Sagittal spinal curvatures and spinal mobility testing
Depth of the anteroposterior spinal curvatures and sagittal spinal mobility were evaluated with a non-invasible method using a hand-held, computer-assisted Medi Mouse device (IDIAG M360) [15] that ensures reproducibility even if different researchers conduct the examinations. According to the Medi Mouse protocol, the measurement started with placing the Medi Mouse at the C7 level and finished at the S3 level. Before testing, C7 and S3 were identified by palpation and marked on the skin. Furthermore, all participants performed one practice trial on each of the testing positions to minimize the risk of error i.e., sagittal standing (arms in the habitual position), maximal sagittal standing flexion (arms straight) and maximal sagittal standing extension (arms crossed on the shoulders, elbows up). All measurements were performed by the same researcher with expertise in the measurement of spinal curvatures (EG) with randomized order of participants.
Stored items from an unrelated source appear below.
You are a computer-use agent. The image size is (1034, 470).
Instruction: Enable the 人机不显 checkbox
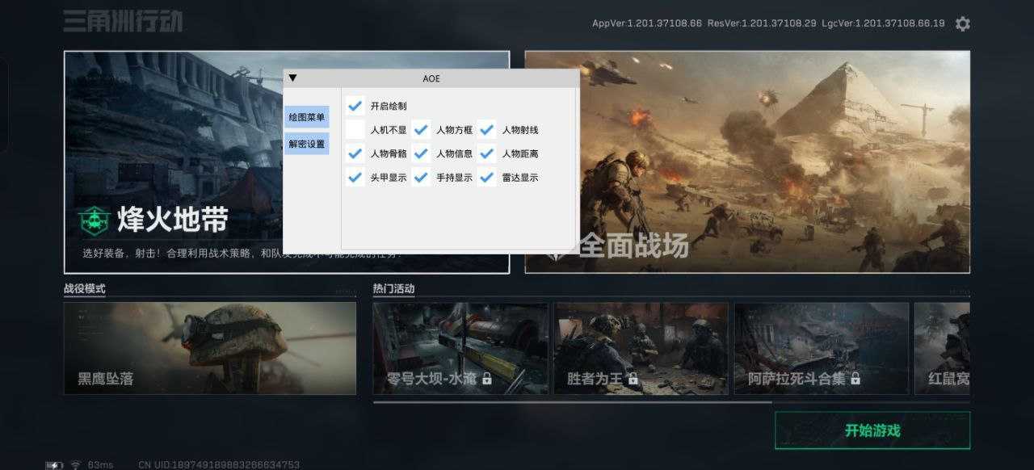pos(355,129)
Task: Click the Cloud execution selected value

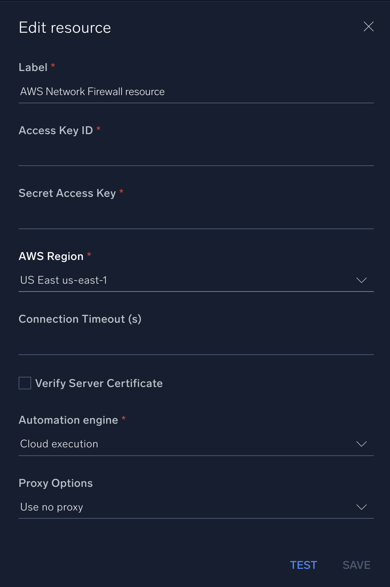Action: [59, 444]
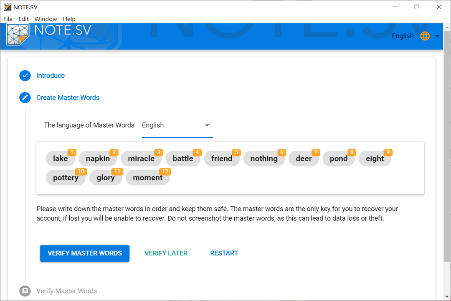Open the Window menu
Viewport: 451px width, 301px height.
point(46,19)
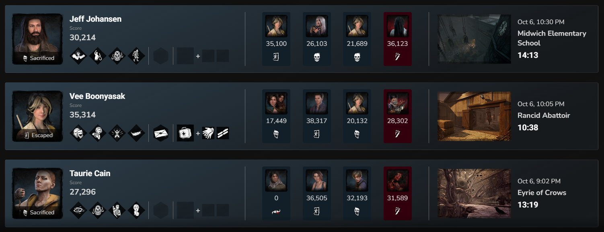Screen dimensions: 604x232
Task: Open the Eyrie of Crows map thumbnail
Action: coord(474,193)
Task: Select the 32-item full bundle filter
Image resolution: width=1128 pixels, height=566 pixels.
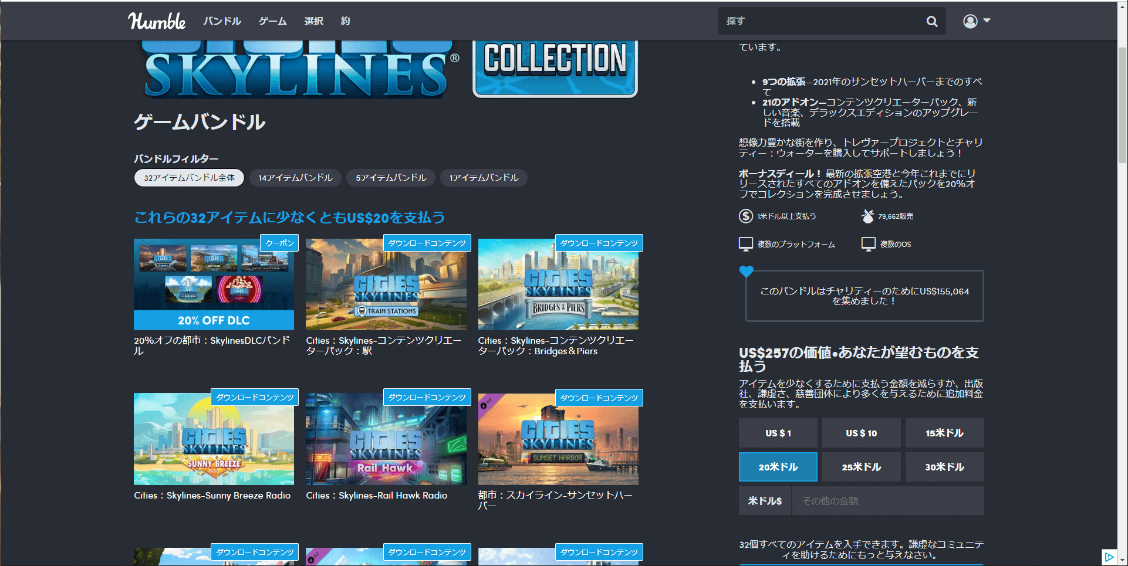Action: coord(189,178)
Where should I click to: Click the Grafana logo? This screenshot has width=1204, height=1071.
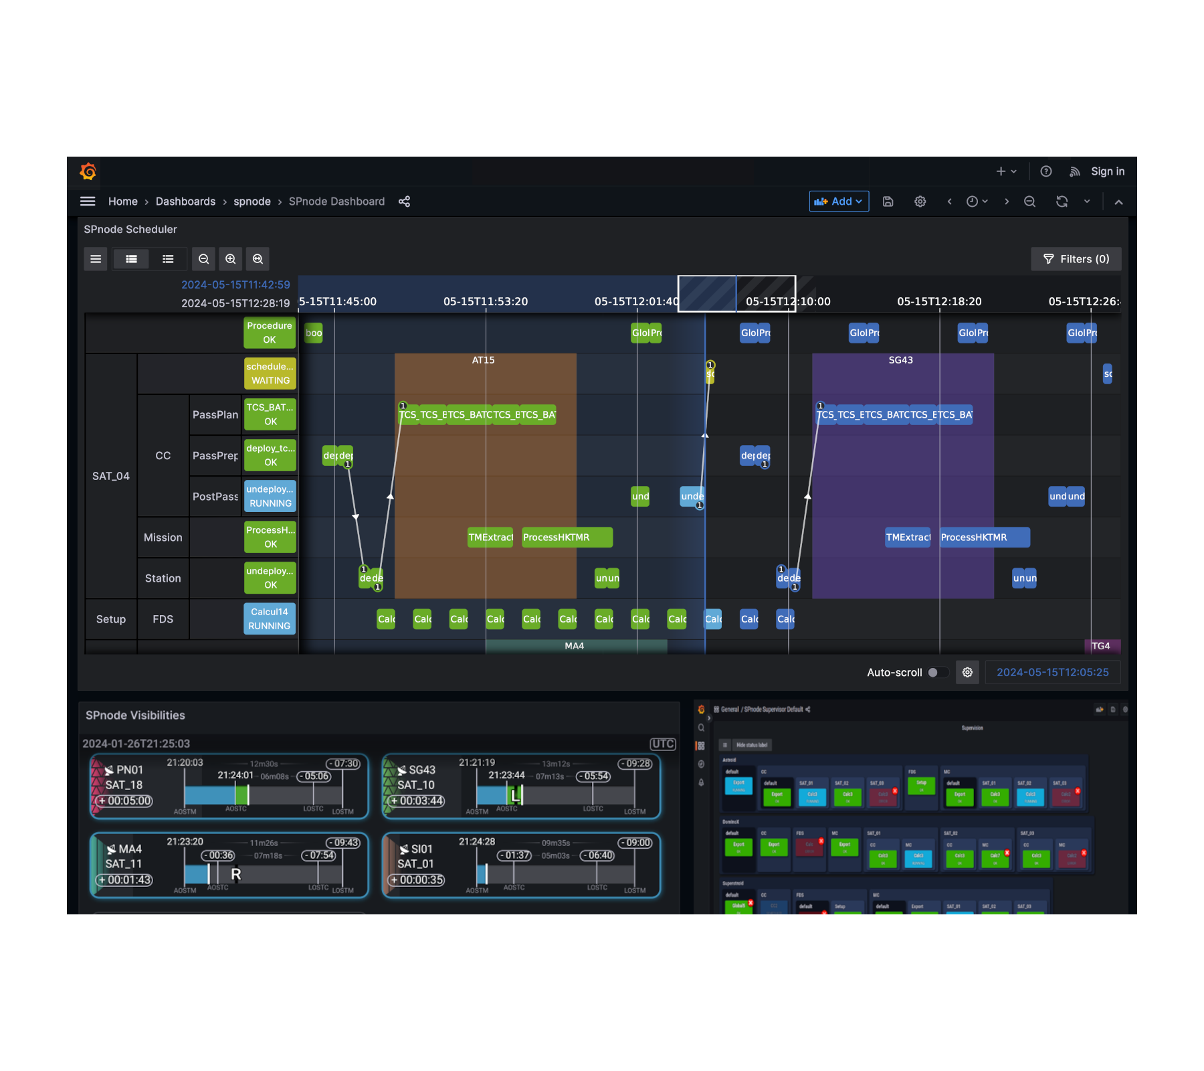coord(88,171)
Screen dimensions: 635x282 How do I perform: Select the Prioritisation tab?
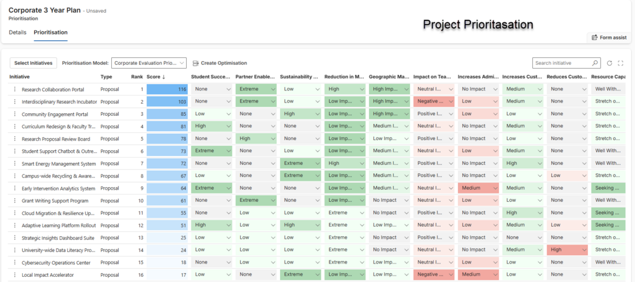(51, 32)
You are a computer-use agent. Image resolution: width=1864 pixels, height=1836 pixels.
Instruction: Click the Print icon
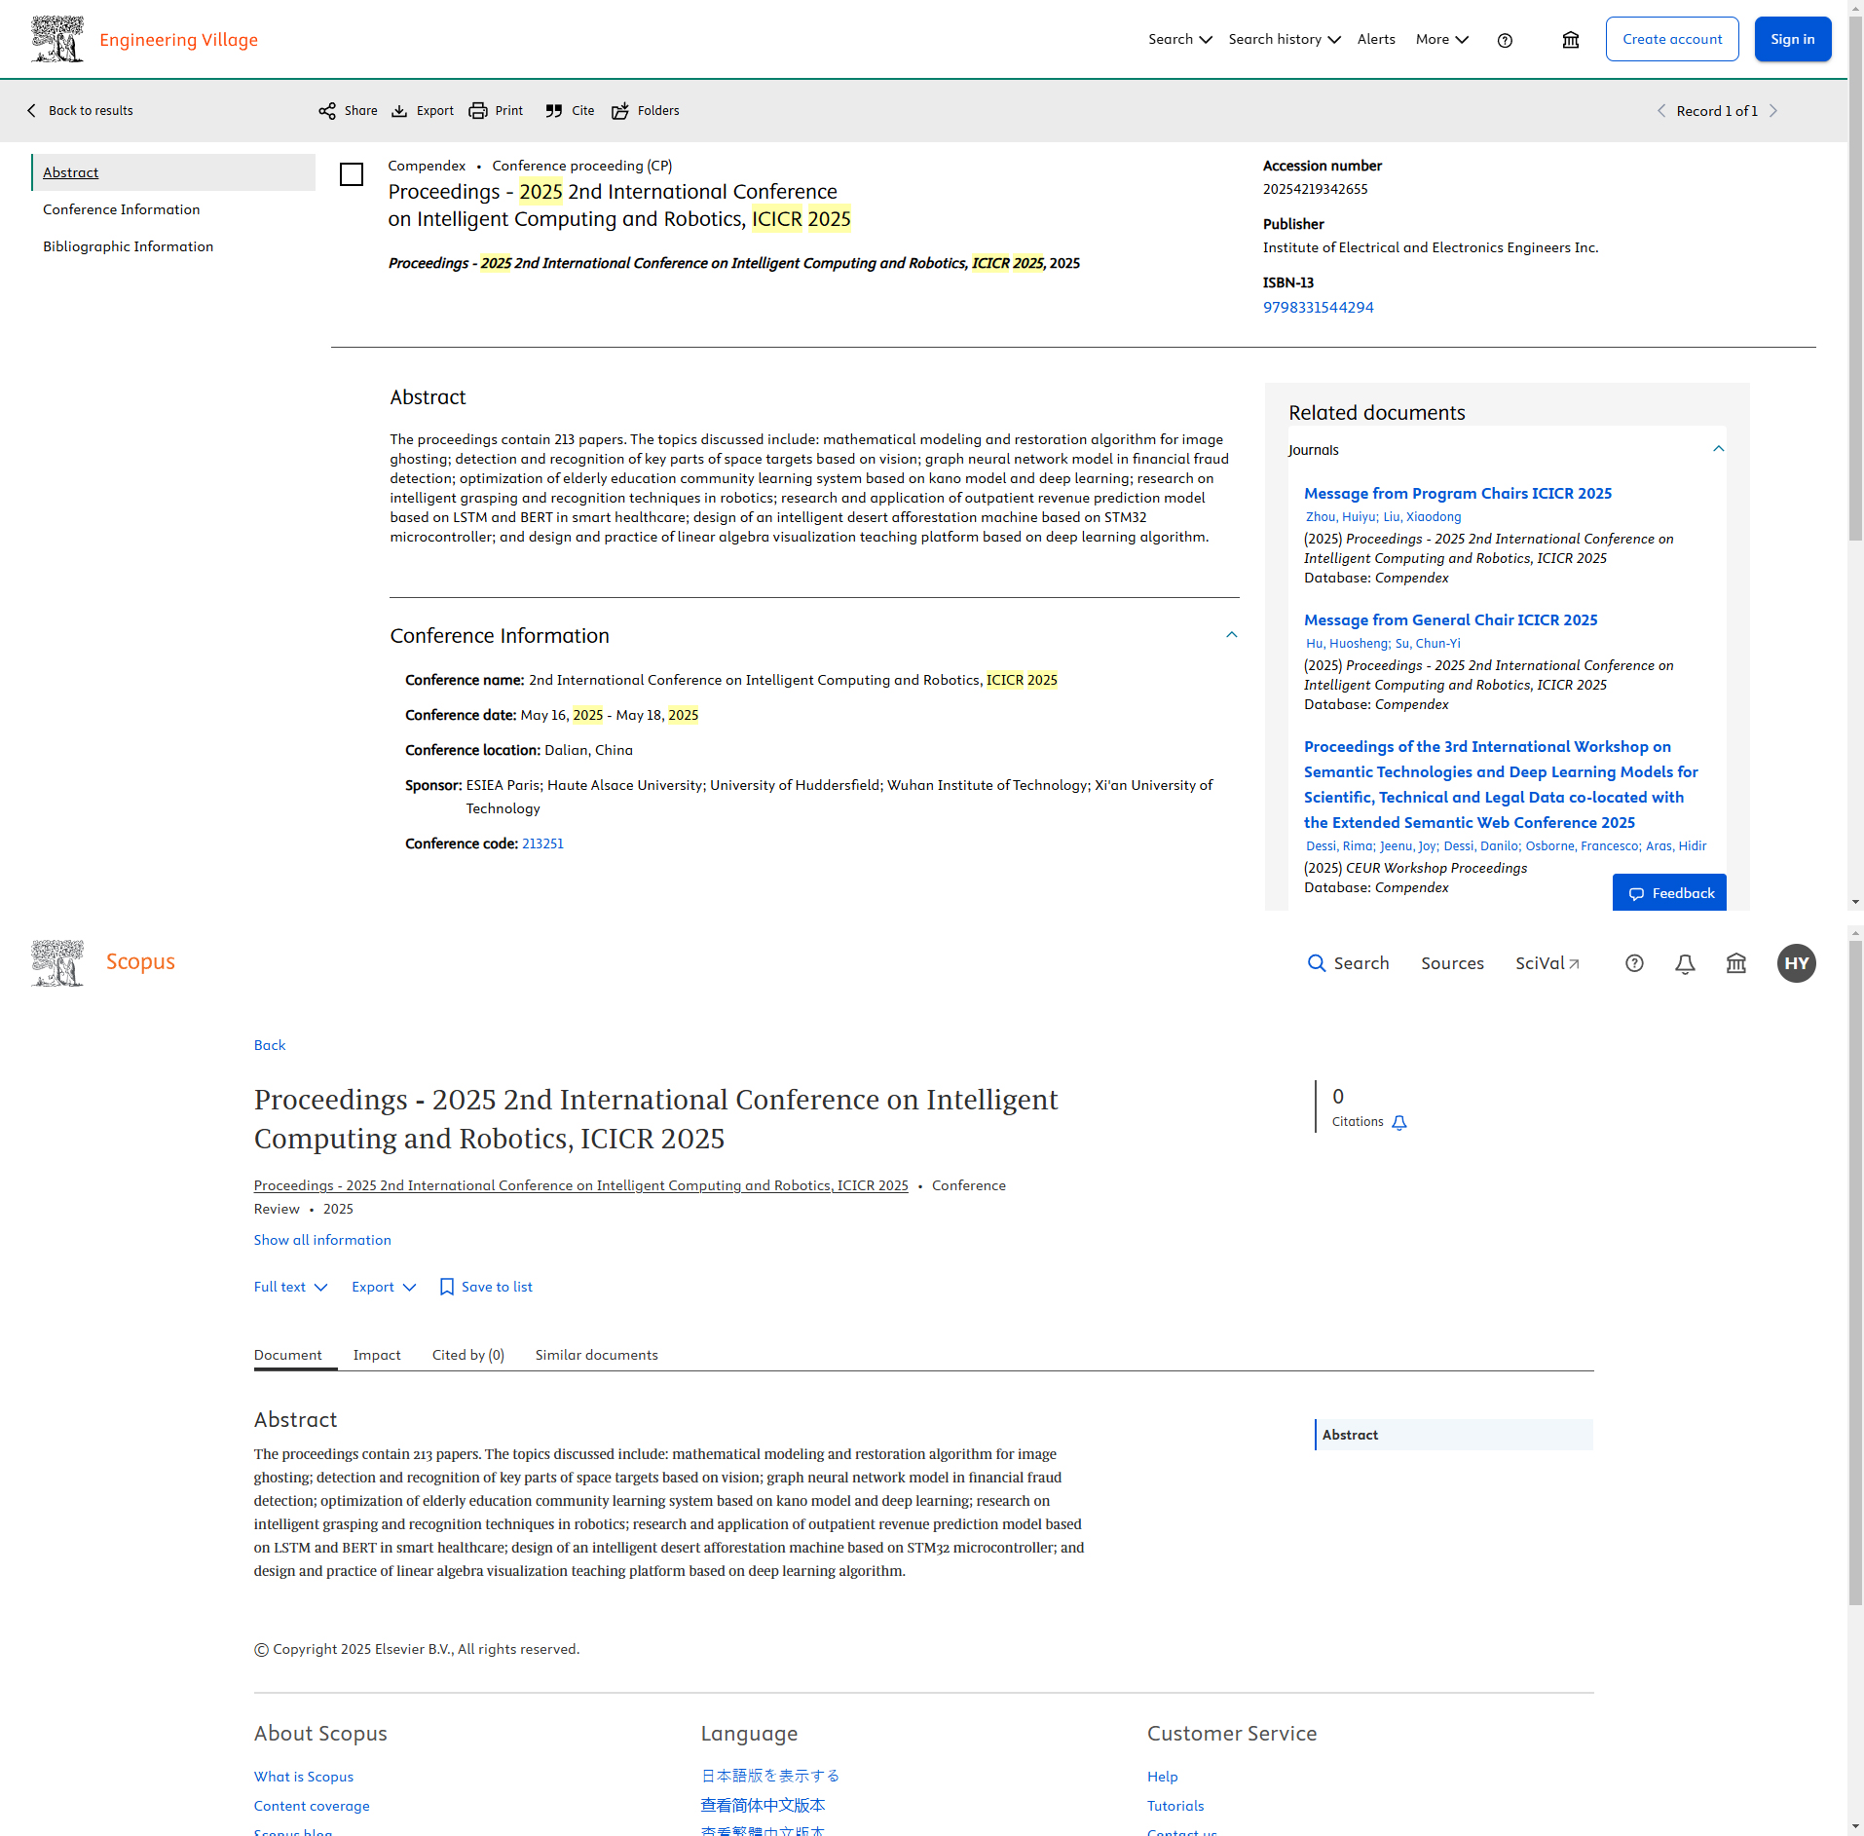click(477, 111)
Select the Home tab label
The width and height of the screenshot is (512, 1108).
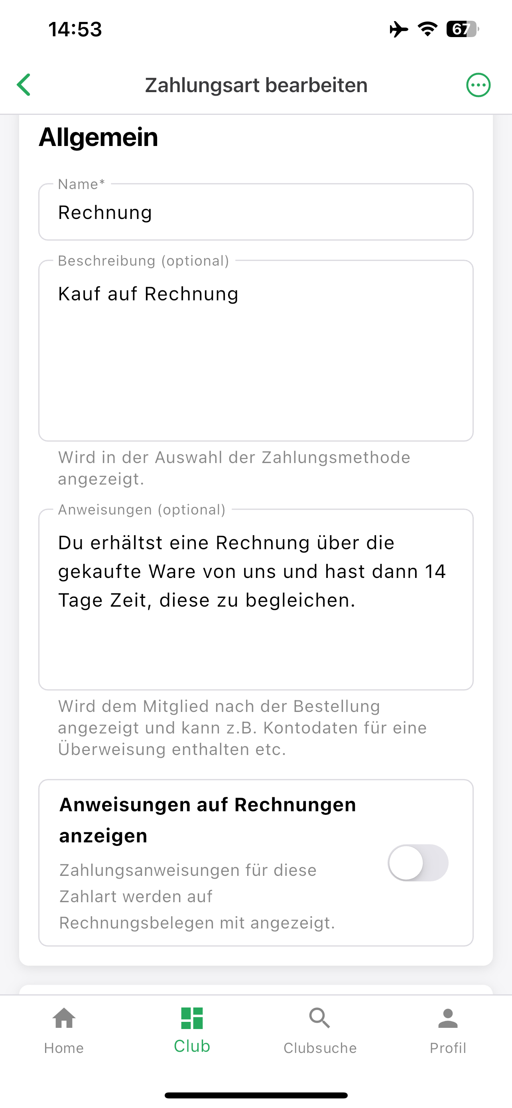[x=64, y=1048]
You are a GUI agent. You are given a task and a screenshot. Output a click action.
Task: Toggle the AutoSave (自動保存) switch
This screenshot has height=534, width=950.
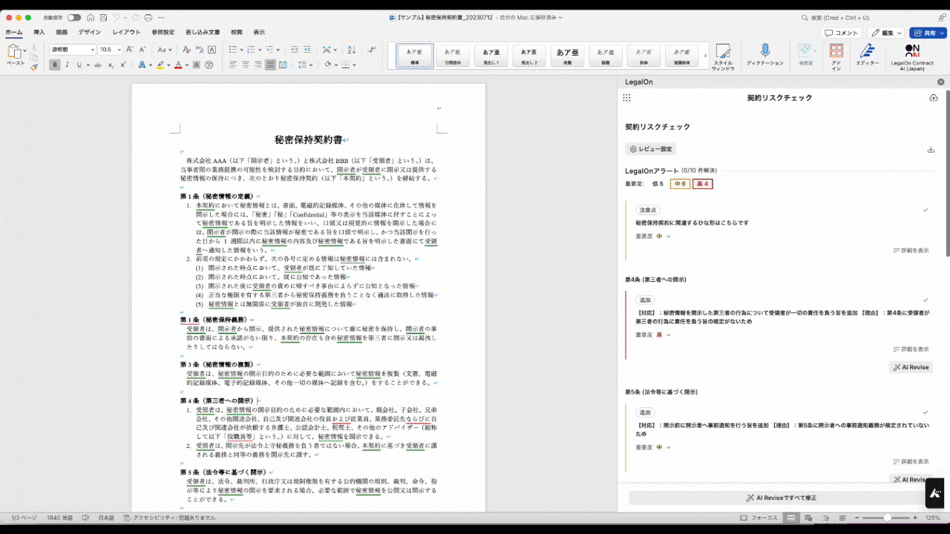tap(74, 17)
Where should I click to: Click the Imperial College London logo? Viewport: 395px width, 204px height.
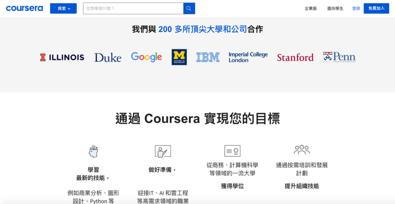(x=248, y=57)
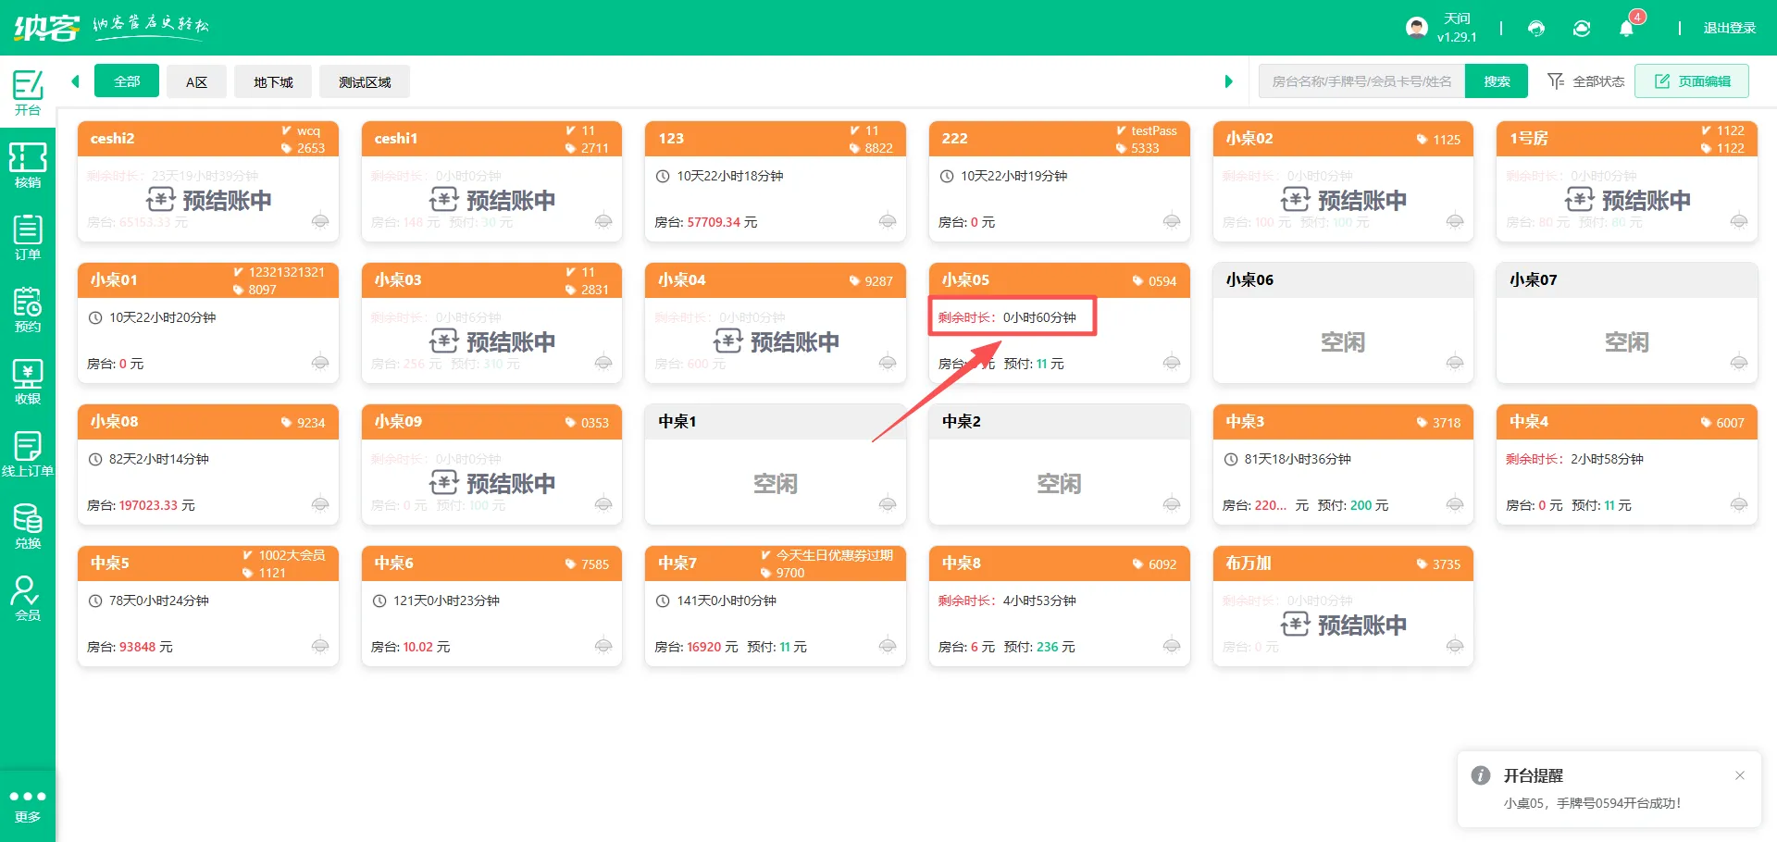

All testing results were automatically recorded on a computer with Idiag M360 software immediately after finishing the examination, providing the following data in each of the three testing positions: (1) the current depth of the anteroposterior spinal curvatures (thoracic kyphosis, lumbar lordosis) and pelvic inclination and the current spinal length, (2) their normative physiological values (based on the able-bodied population of the same age, gender, body height, and body mass), (3) the differences between the current and normative physiological values of thoracic kyphosis, lumbar lordosis, pelvic inclination, and spinal length, (4) the type of sagittal spinal deviation (thoracic hyper/hypo kyphosis, lumbar hyper/hypo lordosis, anterior/posterior pelvic tilt), (5) range of motion of thoracic/lumbar segment of the spine and hip joints. The literature review of reliability and variability of Medi Mouse measurements showed ICC = 0.85 for spinal mobility measurements in the sagittal plane [18] and ICC = 0.87 for the measurements of the depth of thoracic kyphosis and ICC = 0.88 for lumbar lordosis in a sagittal standing position [19]. Furthermore, Medi Mouse has been shown to have acceptable validity [20].
Statistical analysis
All statistical analyses were performed with the jamovi (version 2.2) computer software. The sample size was calculated using the following formula: fpc = sqrt((N-n)/(N-1)), where (i) fpc is the finite population correction factor, (ii) N is the population size, (iii) n is the sample size. Distributions, homogeneity, means and standard deviations (SD) of the anthropometric variables, participant’s characteristics (age, duration of disability, number of trainings per week, duration of sport-specific training experience (years))) and spinal curvatures (kTH, kLL, kPI, SL) were verified (Shapiro-Wilk test, Leven’s test). Due the normal distribution relationships between the analyzed variables were computed with Pearson’s correlation. Spearman’s rank-order correlation was used to calculate the correlations between the qualitative variables (NMQ-7/6) and participant’s characteristics and spinal curvatures. A comparison of the means between the studied groups was verified with a two-tailed t-test for independent samples. To determine the statistically significant relationships between the categorical variables (NMQ-7/6, qualitative characteristic of ROM and body posture) a Chi2 test of independence was performed. Correlations were evaluated as follows: trivial (0.0–0.09), small (0.10–0.29), moderate (0.30–0.49), large (0.50–0.69), very large (0.70–0.89), nearly perfect (0.90–0.99), and perfect (1.0) [21].
Results
Somatic characteristics of the studied groups was assessed based on a two-tailed t-test for independent samples which showed that the spinal length of elite Para swimmers (SG) was significantly shorter compared to elite able-bodied swimmers (CG), on average 73.99 cm. This difference was statistically significant at p < 0.001, effect size 2.19 (very large). Moreover, the abovementioned t-test indicated that elite Para swimmers had significantly lower body mass than elite able-bodied swimmers, on average 16.34 kg. This difference was statistically significant at p < 0.001, effect size 1.42 (large).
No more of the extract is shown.